(Saved entries)
§
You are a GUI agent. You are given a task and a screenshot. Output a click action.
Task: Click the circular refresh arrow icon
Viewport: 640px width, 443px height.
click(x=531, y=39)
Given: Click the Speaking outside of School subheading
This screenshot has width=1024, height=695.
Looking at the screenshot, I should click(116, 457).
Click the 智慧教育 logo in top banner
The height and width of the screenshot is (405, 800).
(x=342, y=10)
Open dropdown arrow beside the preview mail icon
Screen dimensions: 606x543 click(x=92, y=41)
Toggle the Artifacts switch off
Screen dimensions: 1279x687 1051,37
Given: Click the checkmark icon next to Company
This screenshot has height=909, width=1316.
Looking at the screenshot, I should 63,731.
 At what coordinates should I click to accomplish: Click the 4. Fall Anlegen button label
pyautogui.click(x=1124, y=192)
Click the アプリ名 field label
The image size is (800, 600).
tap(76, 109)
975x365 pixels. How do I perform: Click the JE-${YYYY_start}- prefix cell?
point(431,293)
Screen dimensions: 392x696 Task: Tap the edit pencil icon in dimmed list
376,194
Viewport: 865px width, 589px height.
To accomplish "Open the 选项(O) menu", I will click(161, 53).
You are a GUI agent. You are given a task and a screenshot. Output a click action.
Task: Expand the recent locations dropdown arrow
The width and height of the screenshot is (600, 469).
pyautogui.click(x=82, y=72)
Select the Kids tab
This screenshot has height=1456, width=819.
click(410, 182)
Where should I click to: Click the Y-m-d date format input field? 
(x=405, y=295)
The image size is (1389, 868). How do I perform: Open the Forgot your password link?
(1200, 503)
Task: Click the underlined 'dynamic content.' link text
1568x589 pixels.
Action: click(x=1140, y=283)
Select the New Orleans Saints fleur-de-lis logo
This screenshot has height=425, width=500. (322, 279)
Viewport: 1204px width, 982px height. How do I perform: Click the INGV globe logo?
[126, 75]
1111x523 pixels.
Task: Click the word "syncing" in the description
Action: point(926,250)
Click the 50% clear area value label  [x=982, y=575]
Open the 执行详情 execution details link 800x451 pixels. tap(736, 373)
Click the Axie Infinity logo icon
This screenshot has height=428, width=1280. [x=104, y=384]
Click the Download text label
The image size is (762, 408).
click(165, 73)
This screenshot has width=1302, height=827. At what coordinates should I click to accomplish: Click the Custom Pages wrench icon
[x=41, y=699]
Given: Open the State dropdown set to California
§
> [TASK GOAL] Only these are to be transcribed: the line with "The image size is (1389, 868)." and every line after it through the last line of the entries, each exactly.

> [OUTPUT FOR THIS TASK]
The image size is (1389, 868). How do I perform: Open the Forgot your password link?
(1200, 503)
Task: Click the underlined 'dynamic content.' link text
1568x589 pixels.
Action: click(x=1140, y=283)
Select the New Orleans Saints fleur-de-lis logo
This screenshot has height=425, width=500. (322, 279)
Viewport: 1204px width, 982px height. How do I perform: Click the INGV globe logo?
[126, 75]
1111x523 pixels.
Task: Click the word "syncing" in the description
Action: point(926,250)
Click the 50% clear area value label  [x=982, y=575]
Open the 执行详情 execution details link 800x451 pixels. tap(736, 373)
Click the Axie Infinity logo icon
This screenshot has height=428, width=1280. [x=104, y=384]
Click the Download text label
The image size is (762, 408).
click(165, 73)
This screenshot has width=1302, height=827. At what coordinates should I click to accomplish: Click the Custom Pages wrench icon
[x=41, y=699]
Given: Open the State dropdown set to California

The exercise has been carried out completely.